Knowledge Base Systems and Data Mining

Describe classification. Explain any two classification algorithms with examples.

Introduction

Classification is a data- mining function that will assign items in a collection to target various categories or classes.
Once the classification is done a prediction or decision can be taken about the data.
It generally includes historical data.
The goal of this is to construct a model using the historical data that will accurately predict the label of the unlabeled examples.
A classification task generally begins by building data for which the target values are known.
There are three different approaches that are followed by the classification model: discriminative approach, regression approach and class-conditional approach.
A classification task begins with a data set in which the class assignments are known.
Classifications are discrete and do not imply order.
Continuous, floating-point values would indicate a numerical, rather than a categorical, target.
A predictive model with a numerical target uses a regression algorithm, not a classification algorithm.
The simplest type of classification problem is binary classification.
In binary classification, the target attribute has only two possible values: for example, high credit rating or low credit rating.
Multiclass targets have more than two values: for example, low, medium, high, or unknown credit rating.
In the model build (training) process, a classification algorithm finds relationships between the values of the predictors and the values of the target.
Different classification algorithms use different techniques for finding relationships.
These relationships are summarized in a model, which can then be applied to a different data set in which the class assignments are unknown.
Classification models are tested by comparing the predicted values to known target values in a set of test data.
The historical data for a classification project is typically divided into two data sets: one for building the model; the other for testing the model.
Scoring a classification model results in class assignments and probabilities for each case.
For example, a model that classifies customers as low, medium, or high value would also predict the probability of each classification for each customer.
Classification has many applications in customer segmentation, business modeling, marketing, credit analysis, and biomedical and drug response modeling.

Classification Algorithms
There are four types of algorithms provided by classification:

1. Decision Tree

These are the predictive models that are used to graphically organize the information about the possible options, consequences and the end values.
Each branch of this tree is a classification question and the leaves of this tree are the partitions of the dataset with the classification.
The outcome of the test depends upon the choice of a certain branch.
A particular data item is classified at the start of the root node and follow the assertions down until we reach a terminal node (or leaf).
A decision will be taken when the terminal node is approached.
They are also interpreted as a special form of rule set that are characterized by their hierarchical organization of rules.

Diagram

decisiontree

The basic algorithm can be summarized as follows:

Input

A set of training tuples and their associated class labels – Data partition D
An attribute list of the candidates attributes.
The attribute selection method is used which is a procedure used to determine the splitting criteria that the best partitions the data tuples into individual classes.

Output

A decision tree will the output to the above input.

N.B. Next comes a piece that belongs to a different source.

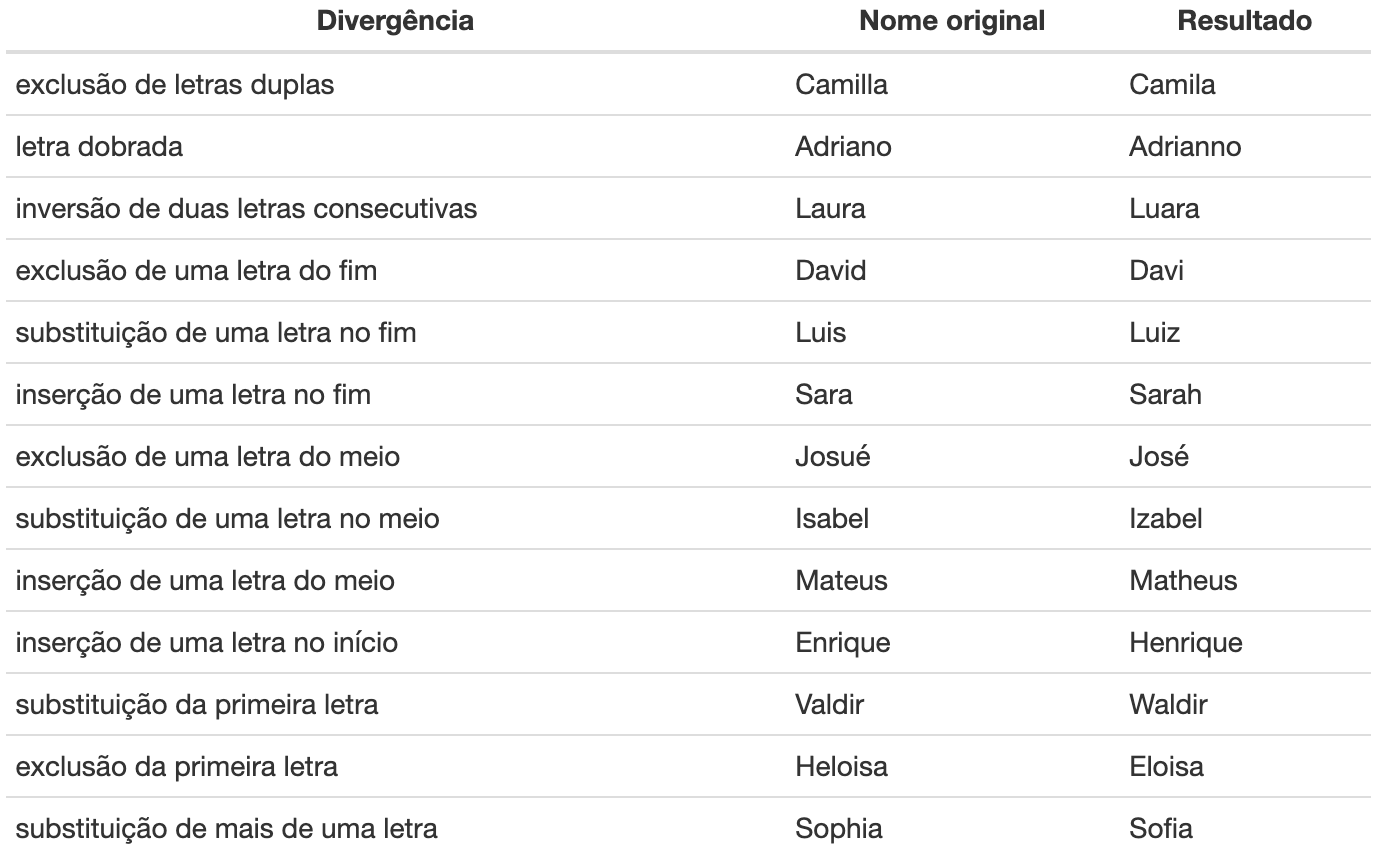The width and height of the screenshot is (1382, 854).
Task: Click the Nome original column header
Action: 952,21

Method/ Steps for creating a decision tree

A node N is created.
If tuples in D are all of the same class C then
N is returned as a leaf node labeled with class C
If the list of attributes is empty then
N is returned as a leaf node that is labeled with the majority of class in D
By applying the attribute selection method (D, attribute list) the best splitting criterion is found.
Node N is labeled with the splitting criterion.
If the splitting attribute has a discrete- value and multiway splits are allowed then
Attribute list – attribute list – splitting attribute – the splitting attribute is removed
Each outcome j of the splitting criterion the tuples are partitioned and subtrees are grown for each partition.
D_j will be the set of data tuples where D is satisfying the outcome of j
D_j is empty then
A leaf labeled with the majority class in D to node N is attached.
Otherwise the node returned by generate decision tree (D_j, attribute list) to node N will be attached.
N is returned.

2. Bayesian classification

It is based on the Bayes theorem.
They are statistical classifiers.
These classifiers help in predicting about the class membership probability which means that we can predict about the particular record to which class it belongs.
Bayesian classifiers are acurate and give a good performance with the larger databases.
The Naive Bayesian classifier are the class condition independent which means the effect of an attribute value on a given class is independent of the values of the other attributes.

Bayes Theorem

The Bayes theorem is named after Thomas Bayes in the 18th century.
It provides two types of probabilities

Here X is the data tuple and H is some hypothesis

According to the Bayes theorem it is
P(H/X) = P(X/H)P(H) / P(X)

Bayesian Network

These networks joint the probability distributions. They are also known as Belief Networks, Bayesian Networks or even Probabilistic networks.
They allow class conditional independences to be defined between the subsets of the variable.
A graphical model of casual relationship is provided on which learning can be performed.
A trained Bayesian Network can be used for classification.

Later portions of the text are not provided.